(What you will do):
Below are several entries. Transcribe exactly those lines that fall from the one with "Task: Click the Enter text input field" through the one with "Click the sequence", end lines included.

---*---

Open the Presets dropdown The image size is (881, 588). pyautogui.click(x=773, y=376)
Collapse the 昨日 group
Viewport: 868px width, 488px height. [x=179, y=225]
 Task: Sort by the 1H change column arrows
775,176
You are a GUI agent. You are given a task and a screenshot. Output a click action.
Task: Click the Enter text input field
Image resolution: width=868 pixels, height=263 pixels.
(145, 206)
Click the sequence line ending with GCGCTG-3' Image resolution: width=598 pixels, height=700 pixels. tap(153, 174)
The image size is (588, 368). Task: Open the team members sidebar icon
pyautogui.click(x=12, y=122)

---*---

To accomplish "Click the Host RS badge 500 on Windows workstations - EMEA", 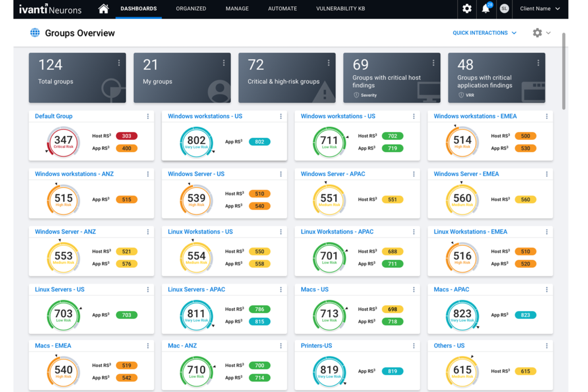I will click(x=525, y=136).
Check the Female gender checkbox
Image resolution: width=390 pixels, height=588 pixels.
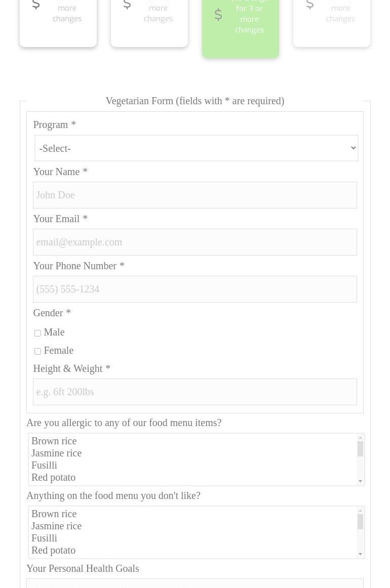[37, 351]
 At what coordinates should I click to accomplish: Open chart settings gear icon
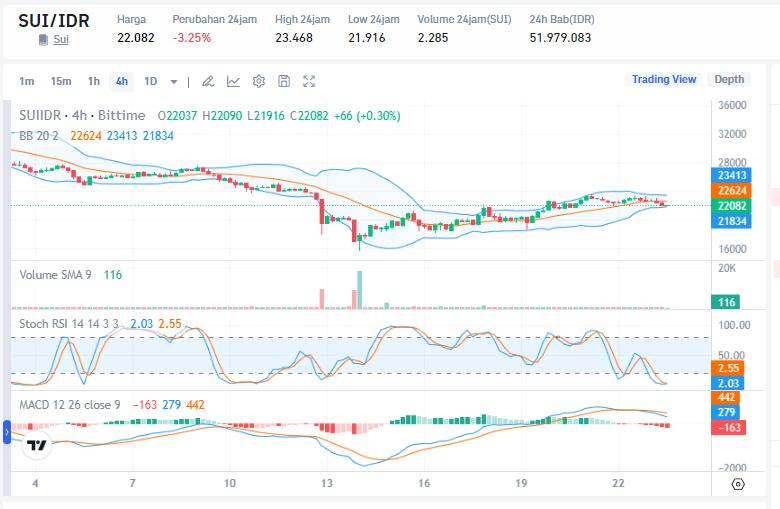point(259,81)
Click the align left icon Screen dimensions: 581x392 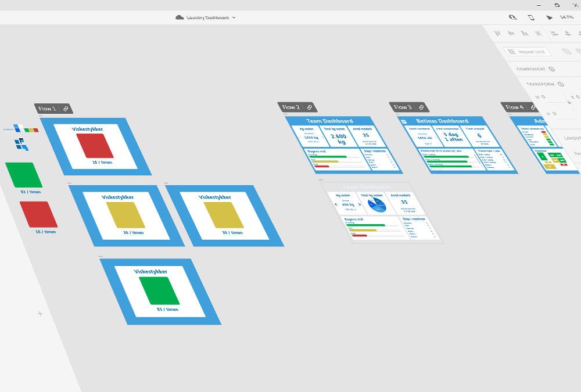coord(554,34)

---*---

(Task result):
Task: Click the Enter text input field
Image resolution: width=868 pixels, height=263 pixels.
(145, 206)
Click the sequence line ending with GCGCTG-3' Image resolution: width=598 pixels, height=700 pixels. tap(153, 174)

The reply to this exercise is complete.